Рина хотела было огрызнуться, но в горле стоял ком, она не смогла ничего сказать и просто уставилась на него каким-то непривычным агрессивным взглядом. Месяцы психотерапии научили ее, что желание сорваться на том, кто рядом в трудную минуту, – это нормально, но всегда надо искать истинную причину своих чувств. И сейчас причина была вовсе не в Антоне и его любопытстве, его участии. Это сидело глубоко в ней и хотело, нет, требовало выхода. Она рассказала бы Крайсту, если бы он мог хоть немного понять ее, но он всего лишь бизнесмен, умелый ведущий. Несомненно, кому-то он помогал, но только не ей. Ей не хватало другого, и вряд ли кто-то способен ей это дать.
– Конечно, ты лезешь, – осторожно прошептала Рина, прислушиваясь к своим чувствам: внутри нее происходила странная вибрация, будто каждый сантиметр тела клокотал, боялся, но умолял о разрядке. – Иначе люди не разговаривают.
Антон выдохнул и облизнул пересохшие губы.
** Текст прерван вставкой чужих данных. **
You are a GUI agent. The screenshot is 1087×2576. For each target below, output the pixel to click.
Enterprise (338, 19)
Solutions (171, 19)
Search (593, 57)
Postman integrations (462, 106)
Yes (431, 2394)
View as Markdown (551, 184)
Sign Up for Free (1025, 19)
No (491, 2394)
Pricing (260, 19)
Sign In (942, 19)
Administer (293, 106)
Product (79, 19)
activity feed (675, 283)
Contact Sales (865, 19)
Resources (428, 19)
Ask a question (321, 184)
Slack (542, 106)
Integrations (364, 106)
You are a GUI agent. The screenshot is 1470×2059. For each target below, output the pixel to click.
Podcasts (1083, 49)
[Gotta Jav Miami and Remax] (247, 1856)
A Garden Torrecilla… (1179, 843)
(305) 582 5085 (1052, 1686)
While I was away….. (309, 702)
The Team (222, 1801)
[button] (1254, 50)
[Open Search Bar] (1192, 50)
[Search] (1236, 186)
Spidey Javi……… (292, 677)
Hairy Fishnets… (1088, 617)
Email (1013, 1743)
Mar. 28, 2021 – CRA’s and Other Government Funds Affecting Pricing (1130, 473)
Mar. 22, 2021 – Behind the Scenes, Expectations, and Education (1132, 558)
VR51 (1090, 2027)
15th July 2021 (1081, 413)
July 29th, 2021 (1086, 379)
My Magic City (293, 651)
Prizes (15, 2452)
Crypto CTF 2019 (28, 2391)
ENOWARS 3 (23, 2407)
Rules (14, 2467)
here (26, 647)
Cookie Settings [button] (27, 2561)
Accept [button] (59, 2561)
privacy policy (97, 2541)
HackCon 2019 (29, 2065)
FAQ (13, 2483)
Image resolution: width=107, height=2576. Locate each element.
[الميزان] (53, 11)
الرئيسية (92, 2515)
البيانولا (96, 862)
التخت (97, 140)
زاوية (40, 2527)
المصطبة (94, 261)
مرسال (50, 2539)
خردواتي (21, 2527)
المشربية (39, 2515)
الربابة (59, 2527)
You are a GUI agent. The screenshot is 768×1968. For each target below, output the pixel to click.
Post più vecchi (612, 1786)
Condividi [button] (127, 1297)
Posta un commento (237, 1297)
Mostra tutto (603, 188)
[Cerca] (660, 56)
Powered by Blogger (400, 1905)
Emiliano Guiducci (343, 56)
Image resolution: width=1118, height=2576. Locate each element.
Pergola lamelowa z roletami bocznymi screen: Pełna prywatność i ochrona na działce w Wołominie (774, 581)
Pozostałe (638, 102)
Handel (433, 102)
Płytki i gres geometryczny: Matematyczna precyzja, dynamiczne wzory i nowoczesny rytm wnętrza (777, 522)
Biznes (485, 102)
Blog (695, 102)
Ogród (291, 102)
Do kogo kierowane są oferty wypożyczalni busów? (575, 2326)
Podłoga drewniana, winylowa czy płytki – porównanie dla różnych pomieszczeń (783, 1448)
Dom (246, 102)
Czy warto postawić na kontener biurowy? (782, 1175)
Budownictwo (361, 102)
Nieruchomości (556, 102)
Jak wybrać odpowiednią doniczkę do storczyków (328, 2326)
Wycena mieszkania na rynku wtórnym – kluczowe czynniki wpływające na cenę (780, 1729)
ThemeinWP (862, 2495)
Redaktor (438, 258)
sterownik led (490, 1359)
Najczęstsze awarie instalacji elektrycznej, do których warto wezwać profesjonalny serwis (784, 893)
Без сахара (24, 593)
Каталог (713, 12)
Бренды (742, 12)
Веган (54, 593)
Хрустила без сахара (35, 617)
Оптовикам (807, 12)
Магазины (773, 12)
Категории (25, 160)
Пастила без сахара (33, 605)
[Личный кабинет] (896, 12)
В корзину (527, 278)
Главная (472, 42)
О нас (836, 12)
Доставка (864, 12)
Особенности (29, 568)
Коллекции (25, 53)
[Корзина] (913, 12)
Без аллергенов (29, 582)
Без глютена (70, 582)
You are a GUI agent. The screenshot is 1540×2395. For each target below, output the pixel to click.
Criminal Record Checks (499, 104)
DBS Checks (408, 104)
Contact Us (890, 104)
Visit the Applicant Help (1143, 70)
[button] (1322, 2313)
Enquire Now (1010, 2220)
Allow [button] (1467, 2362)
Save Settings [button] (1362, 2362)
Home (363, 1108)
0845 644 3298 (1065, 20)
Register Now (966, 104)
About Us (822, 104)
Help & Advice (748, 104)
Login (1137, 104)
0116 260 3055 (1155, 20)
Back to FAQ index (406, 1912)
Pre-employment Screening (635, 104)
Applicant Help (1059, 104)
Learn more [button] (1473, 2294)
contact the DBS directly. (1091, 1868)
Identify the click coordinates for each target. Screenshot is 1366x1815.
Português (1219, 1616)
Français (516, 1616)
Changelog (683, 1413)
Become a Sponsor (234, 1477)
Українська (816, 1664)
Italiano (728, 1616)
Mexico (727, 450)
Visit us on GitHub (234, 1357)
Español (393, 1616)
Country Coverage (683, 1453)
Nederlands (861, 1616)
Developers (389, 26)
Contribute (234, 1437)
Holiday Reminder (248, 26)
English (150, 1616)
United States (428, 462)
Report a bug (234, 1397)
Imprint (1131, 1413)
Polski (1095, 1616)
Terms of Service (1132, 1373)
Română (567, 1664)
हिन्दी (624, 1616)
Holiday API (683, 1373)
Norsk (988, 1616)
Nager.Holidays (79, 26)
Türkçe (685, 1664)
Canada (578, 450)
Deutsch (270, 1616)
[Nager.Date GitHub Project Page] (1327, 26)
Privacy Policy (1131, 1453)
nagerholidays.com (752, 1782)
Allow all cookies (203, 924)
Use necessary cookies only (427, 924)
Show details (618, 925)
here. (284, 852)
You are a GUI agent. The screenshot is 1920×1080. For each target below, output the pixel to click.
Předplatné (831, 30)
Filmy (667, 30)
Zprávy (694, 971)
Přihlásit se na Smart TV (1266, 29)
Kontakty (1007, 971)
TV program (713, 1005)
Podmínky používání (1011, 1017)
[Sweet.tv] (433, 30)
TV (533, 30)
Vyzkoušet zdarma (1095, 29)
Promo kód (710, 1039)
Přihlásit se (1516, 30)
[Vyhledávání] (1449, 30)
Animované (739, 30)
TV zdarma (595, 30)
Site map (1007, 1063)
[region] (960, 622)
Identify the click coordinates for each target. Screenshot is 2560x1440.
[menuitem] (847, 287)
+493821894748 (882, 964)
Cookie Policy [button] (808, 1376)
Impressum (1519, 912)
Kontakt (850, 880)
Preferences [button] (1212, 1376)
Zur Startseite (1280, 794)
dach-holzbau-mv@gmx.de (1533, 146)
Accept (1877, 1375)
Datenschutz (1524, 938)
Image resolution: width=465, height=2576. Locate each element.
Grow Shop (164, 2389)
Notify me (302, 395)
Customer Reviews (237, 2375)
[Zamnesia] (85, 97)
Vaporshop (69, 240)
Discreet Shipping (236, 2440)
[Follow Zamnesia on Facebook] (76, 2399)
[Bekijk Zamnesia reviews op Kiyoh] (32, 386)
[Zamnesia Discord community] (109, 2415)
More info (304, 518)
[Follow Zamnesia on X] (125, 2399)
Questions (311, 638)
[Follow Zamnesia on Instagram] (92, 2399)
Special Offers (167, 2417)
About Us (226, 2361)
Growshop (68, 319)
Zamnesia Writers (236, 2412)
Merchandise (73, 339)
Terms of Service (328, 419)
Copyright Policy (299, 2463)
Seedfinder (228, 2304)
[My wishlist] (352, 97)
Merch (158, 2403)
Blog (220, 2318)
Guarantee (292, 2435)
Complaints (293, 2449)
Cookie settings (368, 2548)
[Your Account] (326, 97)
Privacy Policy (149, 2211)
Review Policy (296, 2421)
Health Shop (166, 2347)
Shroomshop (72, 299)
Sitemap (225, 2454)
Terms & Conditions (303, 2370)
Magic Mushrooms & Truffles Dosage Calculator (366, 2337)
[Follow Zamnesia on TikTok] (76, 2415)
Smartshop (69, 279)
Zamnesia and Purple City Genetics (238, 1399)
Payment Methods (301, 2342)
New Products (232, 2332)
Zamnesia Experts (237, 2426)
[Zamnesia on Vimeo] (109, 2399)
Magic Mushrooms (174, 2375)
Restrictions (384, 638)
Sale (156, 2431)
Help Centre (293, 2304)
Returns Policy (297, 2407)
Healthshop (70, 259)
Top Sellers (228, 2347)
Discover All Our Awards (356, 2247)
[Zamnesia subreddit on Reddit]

Похоже, он тоже напрягся от очередного спектакля и решал, как поступить дальше. Возможно, и стоило рыкнуть на него и отпустить с богом, но Рина решила на мгновение побыть эгоисткой. Пусть превратится в уши, ему ведь ничего не стоит, а она взорвется, если так все отпустит.
– Так объясни, что с тобой происходит. Мне стоит бояться ночами спать за стенкой или ты более-менее адекватная?
У Рины почти получилось издать подобие смешка. Она была рада, что он шутит и хоть как-то старается разрядить обстановку, при этом не уходя и не бросая ее наедине с болью. Похоже, ему она тоже знакома.
– Не бойся, я не буйная, – она скривила губы, пытаясь улыбнуться. – Просто мне очень больно смотреть на такое, думать об этом и… Ну… Ты понял. Я почти ничего не помню, но, похоже, со мной однажды произошло что-то похожее, как с той девушкой. Только, судя по всему, я не убежала.
На последней фразе голос сорвался, и Рина запнулась, потеряв силы говорить дальше. Антон закурил, и она тоже протянула руку, чтобы взять у него сигарету, после чего встала и прошла к окну: если курить в номере еще больше, горничная точно сообщит руководству либо запах почувствуют в коридоре.
Антон выдохнул густую струю дыма и взъерошил себе волосы.
– Очень херово, – сказал он. – Тут больше ничего и не скажешь.
И Рина была согласна. Очень херово. Она смотрела на молодого человека и ждала, скажет ли он что-то еще, но он просто курил, поглядывая на нее в ответ.
– Я очнулась через неделю после того, как пропала. В лесу. Следователи заключили, что меня выбросили, когда посчитали мертвой, потому-то я потеряла память, – она постучала себя по лбу костяшками пальцев. – Отбили все мозги.
Антон покачал головой.
– Ну да, ты и правда имеешь право быть такой психованной и орать ночами, я тебя прощаю за тот случай. Надеюсь, этого урода надолго закрыли?
Рина пожала плечами и выдержала паузу, подбирая слова, прежде чем ответить.
– Так ведь не поняли ничего, – сказала она. – Перед тем как пропасть, я много где засветилась в разных видах. Прошло два года, все мои друзья мужского пола прошли через допросы и экспертизы… А теперь выясняется, что еще не все…
Она снова запнулась и почувствовала, как на глаза наворачиваются слезы, и попыталась их сдержать, но они катились по щекам и опухшему носу, уже не поддаваясь контролю.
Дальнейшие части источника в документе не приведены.